Ahora bien, si sabemos que no existe reciprocidad con esos países -tenemos el caso de un turista argentino enfermo en Bolivia, que nuestro consulado debió rescatar y trasladar a nuestro país para ser atendido- por carecer de los medios económicos necesarios, para ser atendido por el sistema del país del Altiplano.
Ah…y además de nuestros hermanos latinoamericanos, los venezolanos que por distancia, generalmente han arribado en vuelos aéreos de línea y luchan para que les revaliden sus títulos universitarios, para poder ejercer desde Medicina hasta Derecho.

Pero mientras tanto, viven mejor en un país como el nuestro con casi el 40% de pobreza.
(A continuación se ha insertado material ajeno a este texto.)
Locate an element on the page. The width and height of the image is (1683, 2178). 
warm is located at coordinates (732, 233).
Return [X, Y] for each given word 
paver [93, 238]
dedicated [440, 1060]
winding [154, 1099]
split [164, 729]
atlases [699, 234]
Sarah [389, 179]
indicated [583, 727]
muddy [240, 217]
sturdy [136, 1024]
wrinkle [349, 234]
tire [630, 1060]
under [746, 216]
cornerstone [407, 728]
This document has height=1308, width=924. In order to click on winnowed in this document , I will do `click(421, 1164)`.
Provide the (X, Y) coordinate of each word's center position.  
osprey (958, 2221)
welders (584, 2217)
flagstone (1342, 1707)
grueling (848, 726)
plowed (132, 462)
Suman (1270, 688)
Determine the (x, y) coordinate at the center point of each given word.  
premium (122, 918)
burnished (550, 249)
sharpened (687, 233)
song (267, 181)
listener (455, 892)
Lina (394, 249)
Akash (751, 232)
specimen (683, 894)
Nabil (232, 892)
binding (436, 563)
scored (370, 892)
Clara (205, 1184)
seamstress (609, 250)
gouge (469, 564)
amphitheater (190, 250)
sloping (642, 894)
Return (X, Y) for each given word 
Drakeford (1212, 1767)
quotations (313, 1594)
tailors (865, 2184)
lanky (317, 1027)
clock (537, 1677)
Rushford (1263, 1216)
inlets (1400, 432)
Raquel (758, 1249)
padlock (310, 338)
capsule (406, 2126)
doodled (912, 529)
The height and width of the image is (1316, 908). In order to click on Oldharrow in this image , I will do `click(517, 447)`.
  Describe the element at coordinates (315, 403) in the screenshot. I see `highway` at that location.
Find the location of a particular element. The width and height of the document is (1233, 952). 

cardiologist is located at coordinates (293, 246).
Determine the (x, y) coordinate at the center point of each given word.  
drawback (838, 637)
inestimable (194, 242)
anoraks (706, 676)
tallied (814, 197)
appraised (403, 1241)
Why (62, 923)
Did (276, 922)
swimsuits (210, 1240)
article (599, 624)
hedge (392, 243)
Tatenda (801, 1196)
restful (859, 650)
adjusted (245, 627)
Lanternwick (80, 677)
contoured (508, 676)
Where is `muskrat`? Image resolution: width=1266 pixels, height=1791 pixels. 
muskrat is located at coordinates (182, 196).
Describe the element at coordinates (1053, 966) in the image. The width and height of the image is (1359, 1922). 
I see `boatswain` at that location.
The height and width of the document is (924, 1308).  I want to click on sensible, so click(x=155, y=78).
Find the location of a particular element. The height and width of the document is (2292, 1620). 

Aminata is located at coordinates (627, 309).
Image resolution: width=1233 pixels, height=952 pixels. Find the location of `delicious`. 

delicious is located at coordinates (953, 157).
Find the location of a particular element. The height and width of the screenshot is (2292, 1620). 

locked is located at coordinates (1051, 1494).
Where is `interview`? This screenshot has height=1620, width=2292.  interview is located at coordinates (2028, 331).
Ni hablar de los Senegaleses, primos de aquellos que veía caminando a la madrugada por la Plaza San Marcos en Venecia, hace unos años ofreciendo carteras o lo que fuera. Hoy son producto del tráfico humano que como esclavos se dedican a la venta de anteojos o bijouterie, y suman ya unos seis mil.
Entonces cabría preguntarnos, donde están los argentinos, que deberían ser absorbidos por la industria de la construcción. Donde también están aquellos que deberían cultivar la tierra en un país, que si uno quisiera podría auto abastecerse así mismo (ver artículos sobre huertas en terraza en la propia ciudad de Buenos Aires).

Me queda un interrogante luego de todo esto, y creo suponer la respuesta que es que no hacen nada y son en su mayoría funcionales-pendulares a las fuerzas de una dirigencia política, sindical, empresaria, judicial, social, eclesiástica; profundamente corrupta y apátrida.
Si herí susceptibilidades lo lamento…recuerden todo pueblo tiene el gobierno que se merece. Y a quien le agrade vivir de rodillas, gastando el pantalón o lastimándose las mismas, forma parte de una antigua letra de tango de buen arraigo popular como lo es el siempre “Cambalache” del genio de Discepolo.